SOME time ago, the Rev. Dr. Hill, of Virginia, related the following story: 

In his youth he entered Hampden Sidney College, where, at the time, Christianity was little respected among the classes, and the institution did not contain a single Christian student.

Young Hill did not live a religious life, but he retained religious impressions from the teachings of his mother, who had but recently died. The memory of her life and words thrust itself upon him in all his associations, and the scoffing and profane fun of his classmates at serious things disturbed his conscience.

He endured this for a long time, till it became a question whether he would quite give himself up to the influences, which surrounded him, or make a serious effort to resist them. He had no Bible. He did not like to procure one for fear he should be ridiculed. At last, from a friendly family in the neighborhood, he borrowed a religious book. It was the work of a Scottish minister, and full of plain and holy truths.  Young Hill took his first opportunity to read it, locking his door, and hoping he should not be disturbed. 

Before long a student clamored so boisterously for admission that he was obliged to let him in. The book lay on the bed, and the visitor took it up and looked at it in surprise.

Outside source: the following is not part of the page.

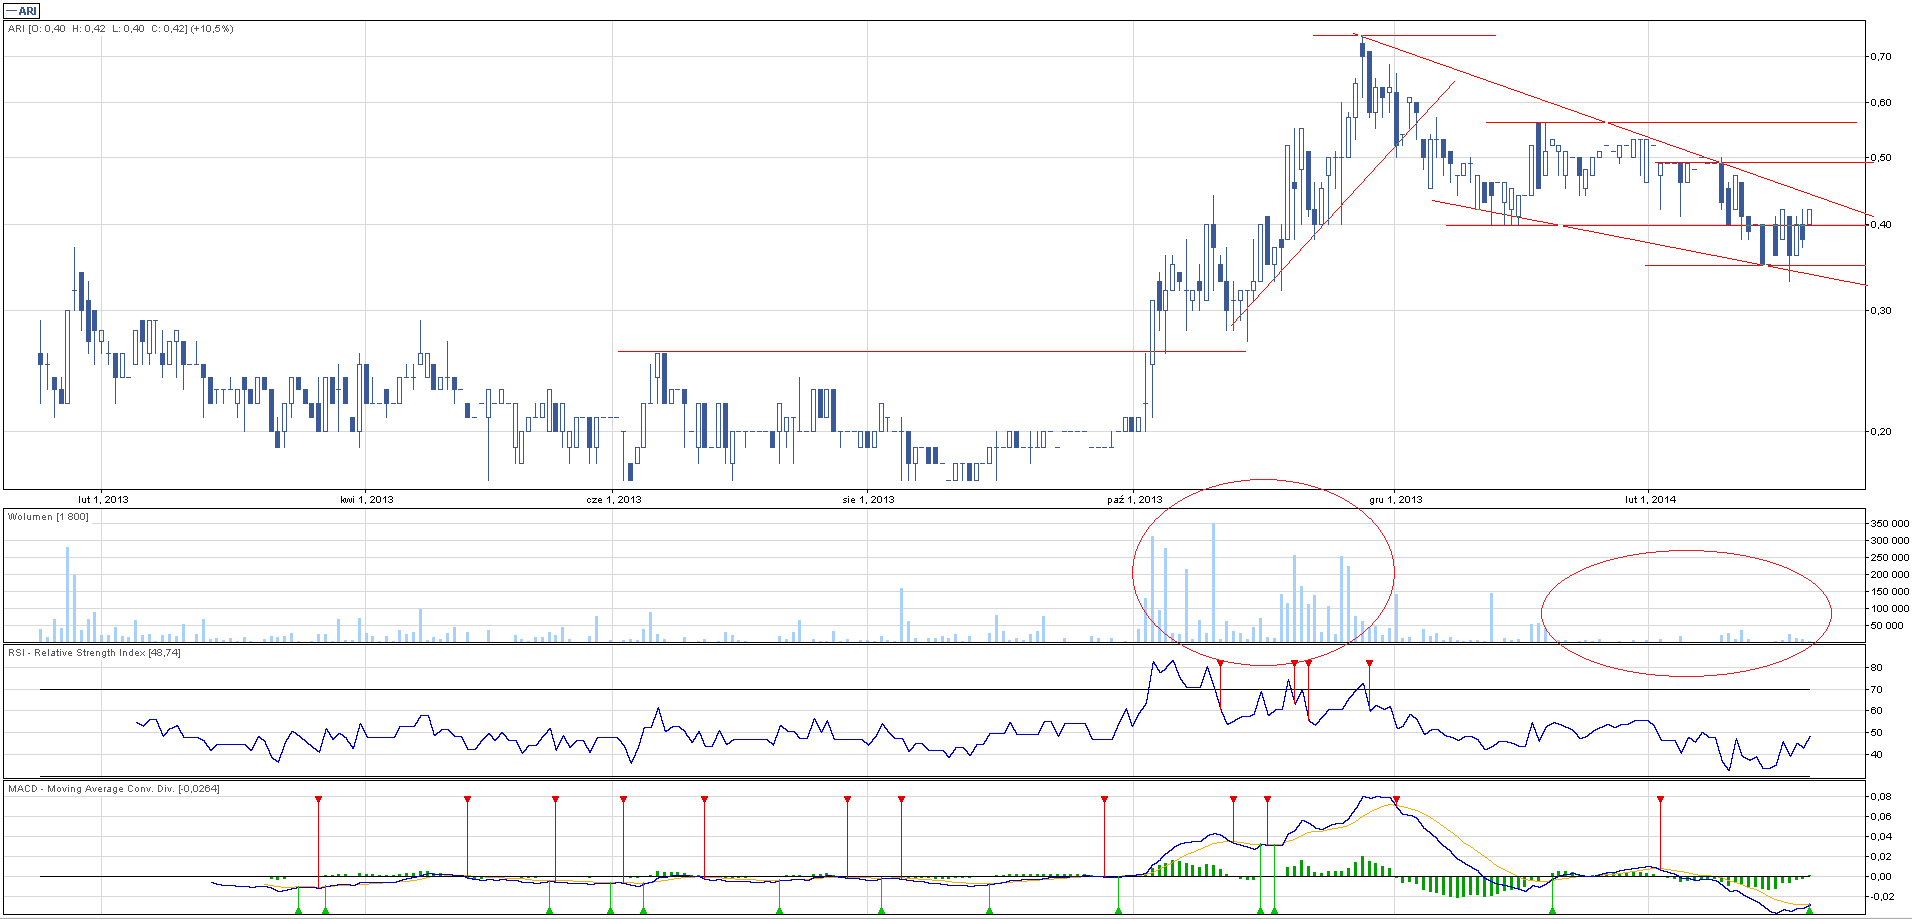1912x919 pixels.
Task: Click the leftmost red marker in MACD panel
Action: (318, 800)
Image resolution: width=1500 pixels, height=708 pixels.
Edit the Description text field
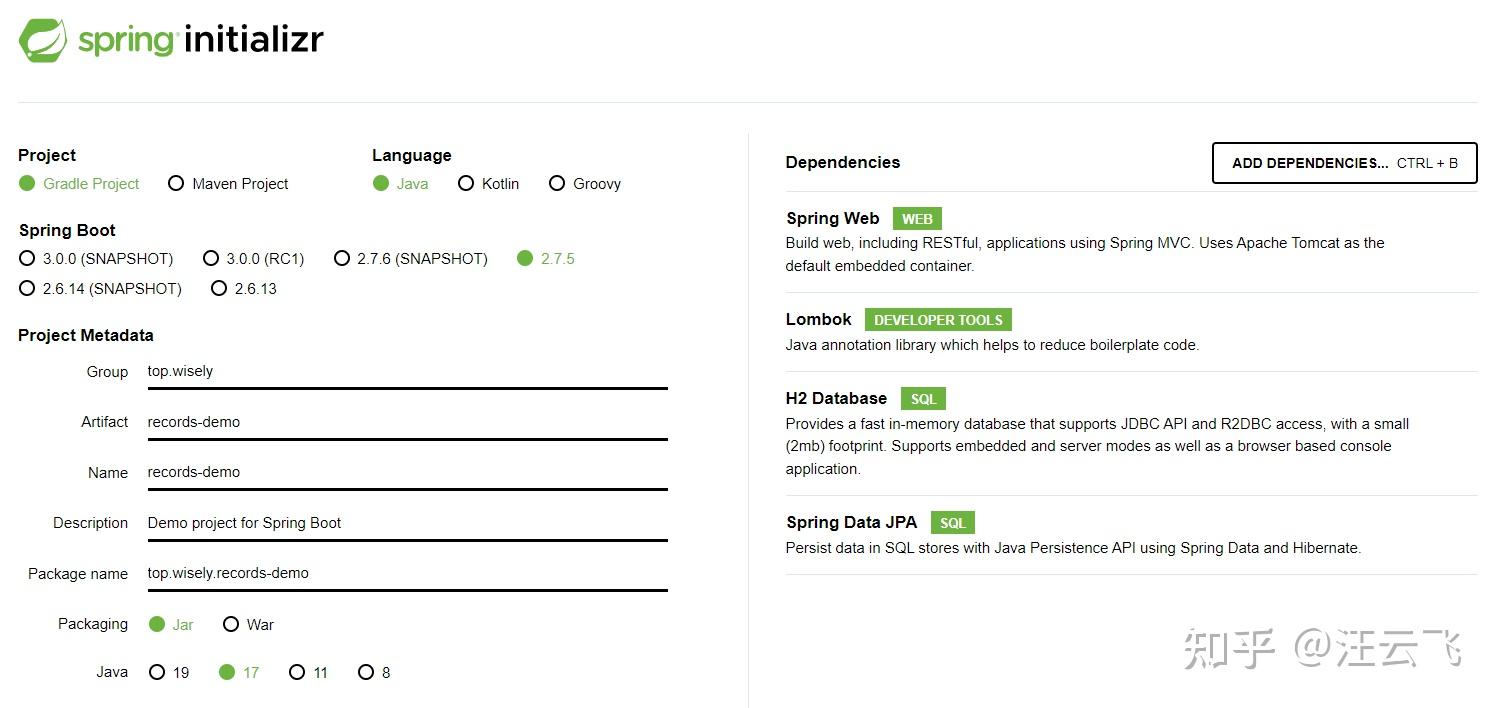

"Hill, do you read such books?" Momentary cowardice made the young man hesitate, but he mastered himself, and replied, "Yes, I do."

"Well," said the fellow-student, with unexpected emotion, "you may be a Christian, but I can't. I came here a professor of religion, but I struck my colors, and went over to the enemy."

They had some further conversation, and Hill learned that there were two other well disposed fellows in the college who might welcome his confidence, and finally it was decided to invite them to his room.

The four young men met and tried to hold a religious meeting. It was a new thing to them all. Their efforts were crude and incoherent enough, but they were sincere.

Their attempt to sing attracted listeners, and then the storm burst. A mob of students crowded the hall, and the uproar was such that the college officers had to come and disperse them.

That evening at chapel prayers the President inquired the cause of the disturbance, and learned the truth. He assured young Hill and his three friends that they should be protected.

"You shall hold your next meeting in my parlor" said he, "and I will be one of your number."  Saturday came again, and the meeting at the president's house was attended not only by the four students, but by half the college. That was the beginning of a work that swept through the institution. Ridicule and. reckless impiety were silenced, and scorners became worshipers.

The influence of the new religious life in the college spread through all the town and into the surrounding country; but its most interesting results were in the young men who first felt its power, and who had their long future before them. Some of these, like Dr. Hill himself, became clergymen, and the student who interrupted Hill in his reading, became president of a college in the West.

So did one good old book, cherished in secret by a single hungry heart a little good amidst a great deal of evil make itself felt and prove a seed of large blessing.